EXERCISE DETAILS: Which lines of the entries below run from the one holding "The image size is (803, 413)." to the one holding "This screenshot has height=411, width=375.", inclusive? Set down exactly those lines and no others.

*** Opening of DATA ***

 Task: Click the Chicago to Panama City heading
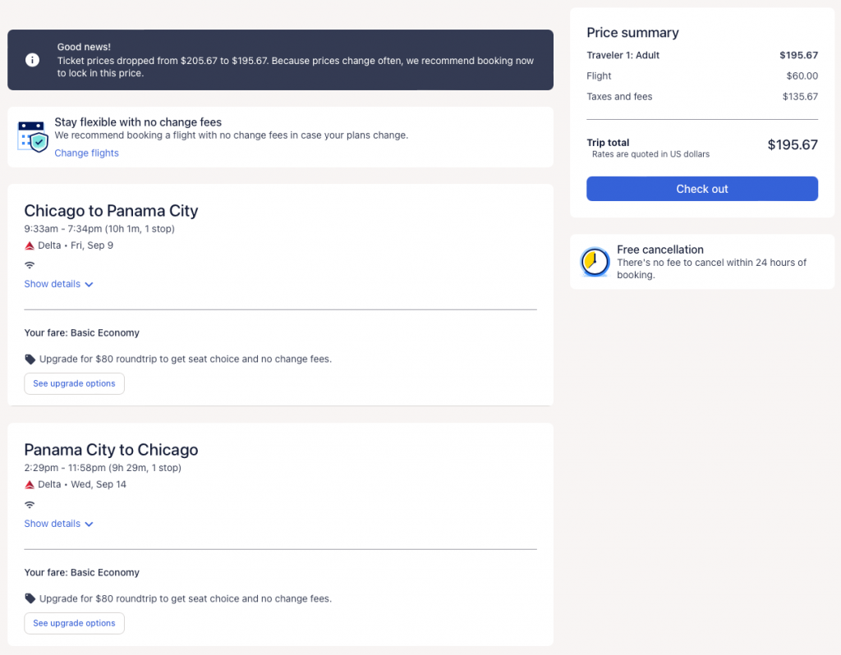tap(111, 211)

*** Close of DATA ***
*** Opening of DATA ***

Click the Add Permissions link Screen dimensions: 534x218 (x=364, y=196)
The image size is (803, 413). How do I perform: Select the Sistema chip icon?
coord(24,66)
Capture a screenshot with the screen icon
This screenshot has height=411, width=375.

*** Close of DATA ***
*** Opening of DATA ***

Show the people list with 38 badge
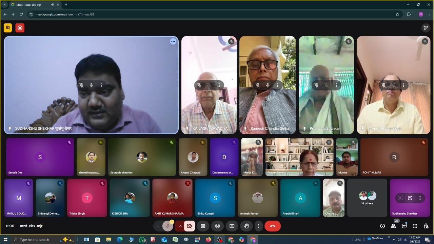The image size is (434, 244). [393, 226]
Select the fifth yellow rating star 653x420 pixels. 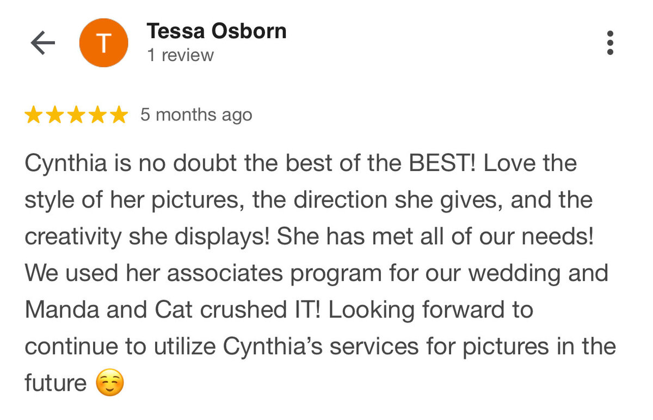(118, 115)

*** Close of DATA ***

RESULT BELOW:
The image size is (803, 413). How do I perform: Select the Sistema chip icon?
coord(24,66)
Capture a screenshot with the screen icon
This screenshot has height=411, width=375.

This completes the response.